Прежде, чем врезаться в склоку, мы с Вайлем решили оглядеть линию фронта, начиная, естественно с «Континента». Редакция почти официального органа нашей эмиграции располагалась возле Пляс Этуаль. Редактор жил там же, но этажом ниже и смотрел из окна на Триумфальную арку.
Солженицын Парижа, Владимир Емельянович Максимов вершил судьбами свободной словесности и платил гонорары. На родине за «Континент» сажали, в диаспоре к нему относились по-разному. Изначально этот журнал задумывался очередным ковчегом, целый флот которых обременял тогда эмигрантскую прессу. Максимов обещал объединить всех, включая одиозного Лимонова, после того, как Бродский настоял на публикации лимоновских стихов.
Сам Лимонов появился в Париже несколько лет спустя, после того, как его выдавили из Нью-Йорка. Навестив его в аскетической каморке, мы увидали немного: на стене – портрет Дзержинского, на гвозде – фрак.
– На случай Нобелевской премии, – не дожидаясь вопроса, сказал Лимонов.
В беседе он не церемонился: Бродского называл бухгалтером, Аксенова – засохшей манной кашей, русских – опухшими от водки блондинами. Остановившись, чтобы перевести дух, Эдик из вежливости перевел разговор на Америку.
– Что ж мы все обо мне, да обо мне, – извинился он, – скажите лучше, что у вас говорят о Лимонове?
Максимов славился не меньшим азартом. Обвиняя Запад в покладистости, он написал преисполненную негодованием «Сагу о носорогах». Памфлет пользовался успехом, но почему-то автора путали с антигероем, и когда Бахчанян изобразил соперничавший с «Континентом» журнал Синявских «Синтаксис», то у него получилась дуэль фехтовальщика с носорогом.
В большой политике Максимов ставил на христианское возрождение, в частной жизни исповедовал смирение, в творческой – сочинял роман «Чаша ярости». Лучше всего его риторический жар выражала фигура умолчания.
– Лишь безмерное уважение к академику Сахарову, – писал он, – мешает мне назвать его наивным и бездумным простаком, играющим на руку кровавому КГБ.
Начавшись в редакции «Континента», наш визит продолжился в редакторских апартаментах.
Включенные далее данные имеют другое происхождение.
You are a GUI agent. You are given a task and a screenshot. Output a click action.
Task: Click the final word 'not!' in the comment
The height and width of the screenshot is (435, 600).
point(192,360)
За столом Максимов, перестал кручиниться о русской судьбе, напоминал шукшинского персонажа и говорил так же.
– Как оолень жажду, – задорно окая, изображал он знакомого алкаша.
На прощание Максимов потребовал от нас вычеркнуть его из реалистов, к которым мы его опрометчиво причислили.
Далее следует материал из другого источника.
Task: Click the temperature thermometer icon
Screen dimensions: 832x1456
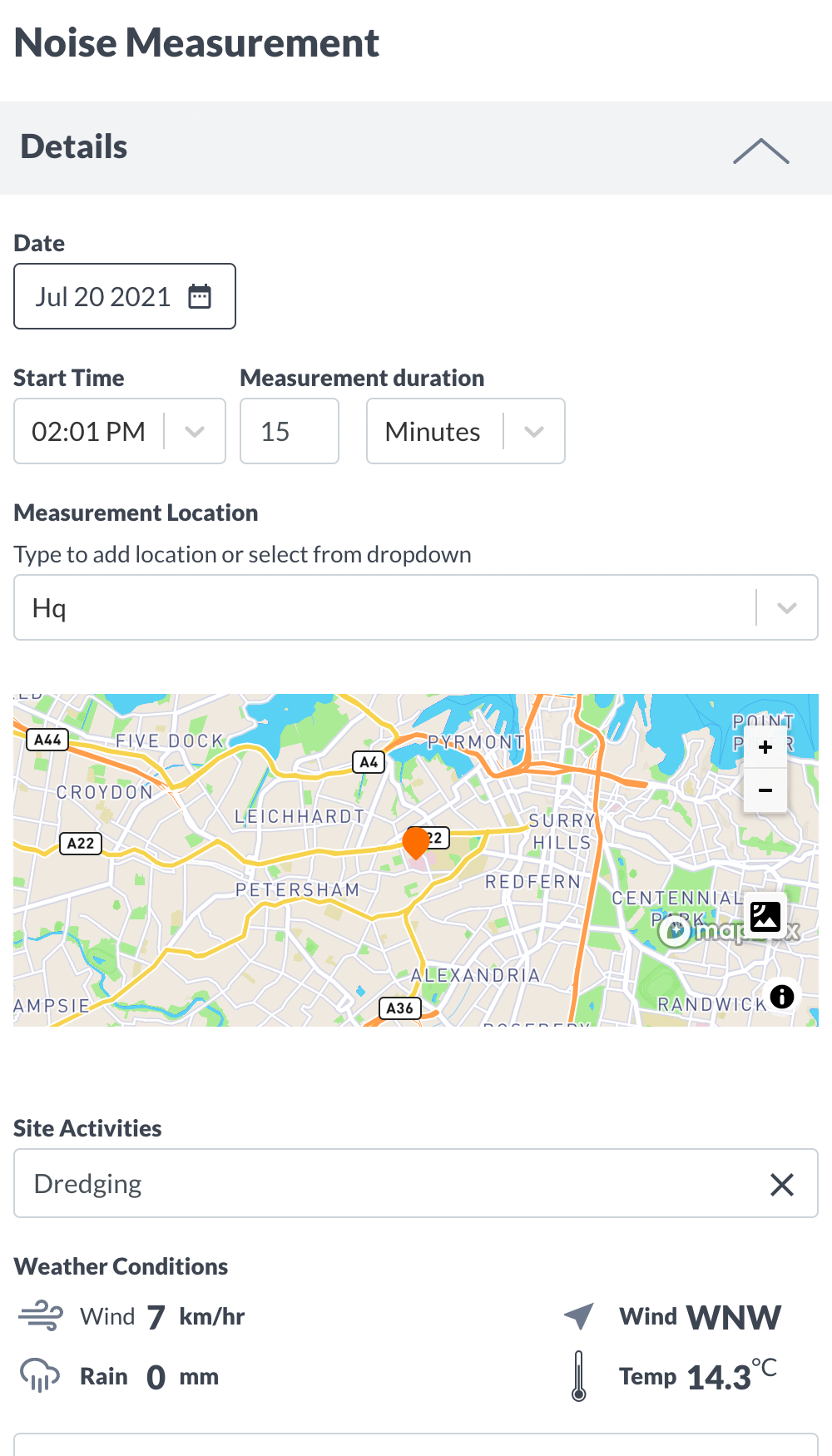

– Я честно отражаю в романах действительность, – объяснил он, – но всегда имею еще что-то в виду.
Мы пообещали, не решаясь спорить. Эстетика вовсе не была, как нас учили в школе, лакмусовой бумажкой, позволяющей определить, к какому лагерю принадлежит тот или иной эмигрантский автор. Так, стойким бойцом «Континента» был дерзкий авангардист Владимир Марамзин, отсидевший свое за самиздатский пятитомник Бродского. Он не только писал дивную и смешную прозу, но еще и издавал вместе с бардом Хвостенко журнал «Эхо». Его программу лаконично изображал коллаж того же Бахчаняна: Венера Милосская погружается в мясорубку.
Подлизываясь к «Эху», мы пригласили его редактора в таверну с буйабесом. В ресторане Марамзин вел себя снисходительно:
– Как называется, – спросил он, усаживаясь за стол, – часть стены, отделяющая её от пола?
– Плинтус? – испуганно ответили мы.
– Раз слова знаете, пишите, – обрадовал он нас и перешел на французский, который во всей компании понимала только официантка.
Судя по именам собственным, Марамзин рассказывал ей о зверствах Андропова и коварстве Брежнева. Других посетителей не было, и она покорно слушала все два часа, пока длился обед. Расстались мы друзьями и навсегда.
С Некрасовым нам повезло больше. Он сам окликнул нас на бульваре, узнав по фотографии в «Русской мысли», и отвел в кафе «Куполь». Не веря счастью, мы ерзали на бархатных стульях, вспоминая, кто сидел за этим столом до нас.
– Потрепанный голубь мира, – представился Некрасов, – порхаю над схваткой по Европе.
Об этих странствиях он писал беспартийные и безалаберные «Записки зеваки». Читая их, я учился смотреть на мир, как он: не сравнивая, не завидуя, разинув рот.
Закончив с литературой, мы перешли к живописи, посетив двух парижских кумиров нонконформистского искусства: Шемякина и Целкова. Первый снимал апартаменты напротив Лувра.